The Eternal Business Consultancy holds a database of some 360 business owners and advisers who receive a weekly video on all things succession planning (if you would like to be on the list, do get in touch).
We recently surveyed the database to ask what information they would like about a potential sale to an Employee Ownership Trust (EOT).
High on the list was details on how to finance such a sale. So, here goes!
Firstly, who sets the value of your business when you sell to an (EOT)?
The value is set by way of an independent market valuation, performed by a suitably qualified accountant. This means that you will get a fair market value for your business.
Now, this might be a value that seems less than you could get elsewhere. However, do remember that an offer is not a valuation.

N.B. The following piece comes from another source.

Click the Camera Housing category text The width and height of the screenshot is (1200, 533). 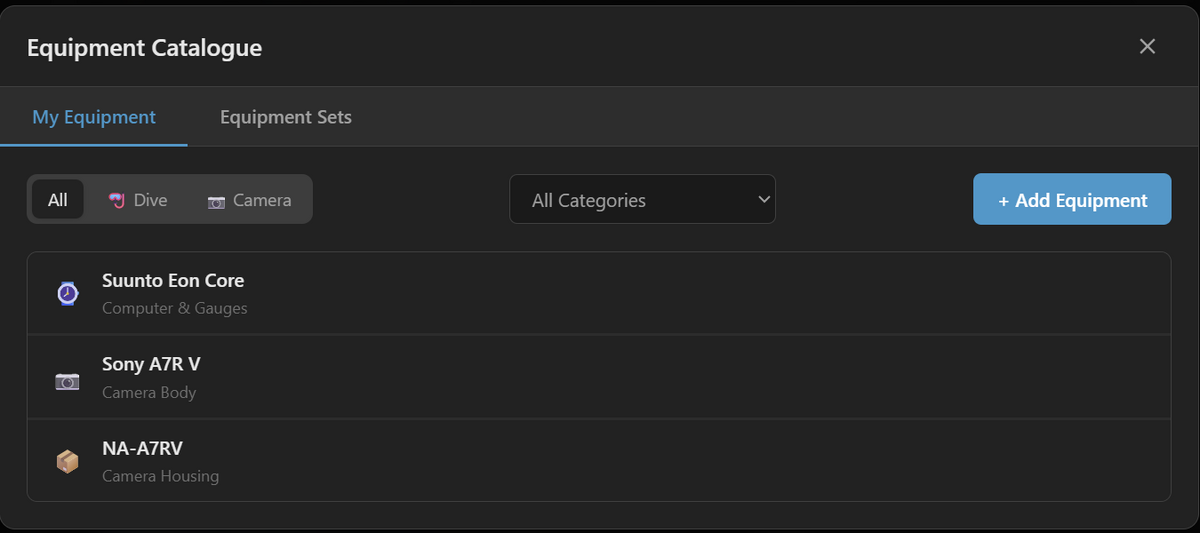160,476
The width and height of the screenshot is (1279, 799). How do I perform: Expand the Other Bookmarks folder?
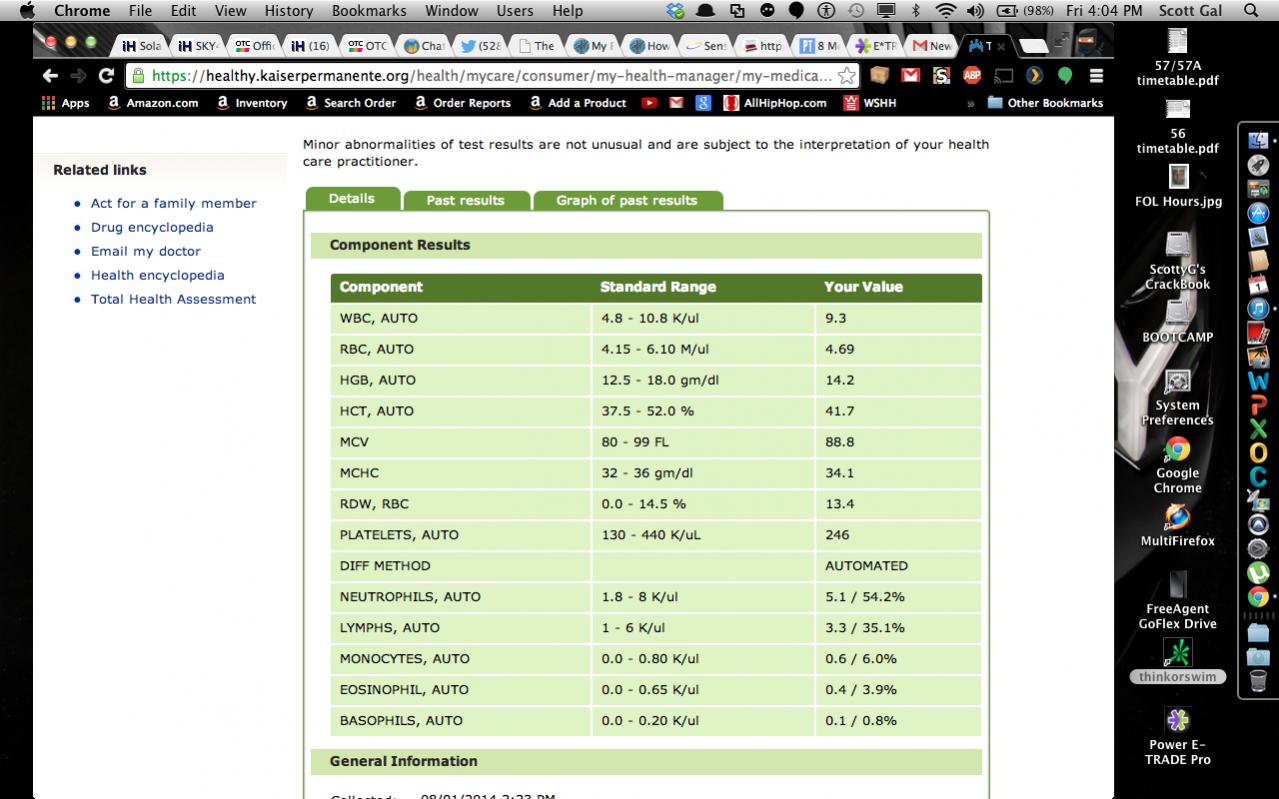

All that matters is the amount in your bank account at the end of the deal period.
Bottom line: the EOT delivers a fair market value.
How long will it take me to get paid?
Payment comes out of the future profit of the business, plus some of the cash that may have accumulated. Note it may also be possible to borrow to fund an initial payment (more on this below).
This means that payments will take as long as it takes for the profit to be generated. Remember – proceeds from the sale to an EOT are currently free of capital gains tax.
This is the one area where a trade sale may have an advantage over the EOT. If you’re looking for a quick payment, then an EOT might not be best for you. Trade sales are often made over 2 or 3 years, the EOT can often be 5 years or more.
There is one massive caveat to this statement, however. With the trade sale, whether you get paid or not is out of your hands. With an EOT, you can stay involved, for example by remaining on the Board of your company.
You can therefore have more of an influence over your earn out payments through an EOT than by selling to a third party.
Because payments come over a few years, and because an employee owned business does not function in the same way as a privately owned business, we recommend that owners should try to prepare their business for life as an EOT. This way, you can feel be more comfortable that the business, will indeed, pay you out.
If you are in a hurry to sell, then the EOT can still be the right route, but the cultural transition is still essential after the sale. You want to make sure the employees are motivated and inspired by having a genuine voice in the running of the business.
It is possible to borrow for an initial payment, however banks aren’t generally interested. This is because they aren’t that interested in loaning to a trust, and because there is no one on whom they can take a personal guarantee.
There are some specialist lenders who will lend based on cashflow. They will be more attracted to lend to companies who have taken some of the steps to prepare for life as an employee owned business.
Let’s look at a typical scenario to illustrate how this might work.
Take a company with net profit of £200k per annum and a valuation of £1 million. This business has had time to prepare for the sale, let’s say 2 years, and in that time has kept half the profit back and therefore has £200k spare in cash.
On the face of it, therefore, it would seem that there could be an initial £200k payment. The £200k profit over the next 4 years is then used to fund the rest of the payments (known as the ‘deferred consideration’).
This is not, however, how we would recommend structuring such a deal. It’s a really good idea to incentivise employees right from the beginning. This might sound generous, but it is also commercial – these are the employees that are going to work hard to generate the profit to pay you out.
In this instance, therefore, it might be a better idea to take, say, £50k of the cash and make this as an initial payment to the employees (remember – profit distribution from an EOT is received at £3,600 per annum income tax free by employees). This leaves £150k for an initial payment to the owner.
The remaining £850k might then be paid over 6 years, leaving some £60k each year for distribution to the employees. Having a set repayment schedule also means that if profit is above the £200k, then this is also distributed to the employees (or they might decide to overpay the deferred consideration).
Which Means That…
With the EOT, your payments come from future profit. In reality, this is the same with almost all sales, when warranties and other methods are taken into account.
Also, with the EOT, you get to prepare the business for life without you (this is where we come in, to help create an employee ownership culture, preferably before the sale, but also after). You also get to include a role for yourself so that you can keep an eye on the business to make sure it will last for eternity – or at least until you get paid out!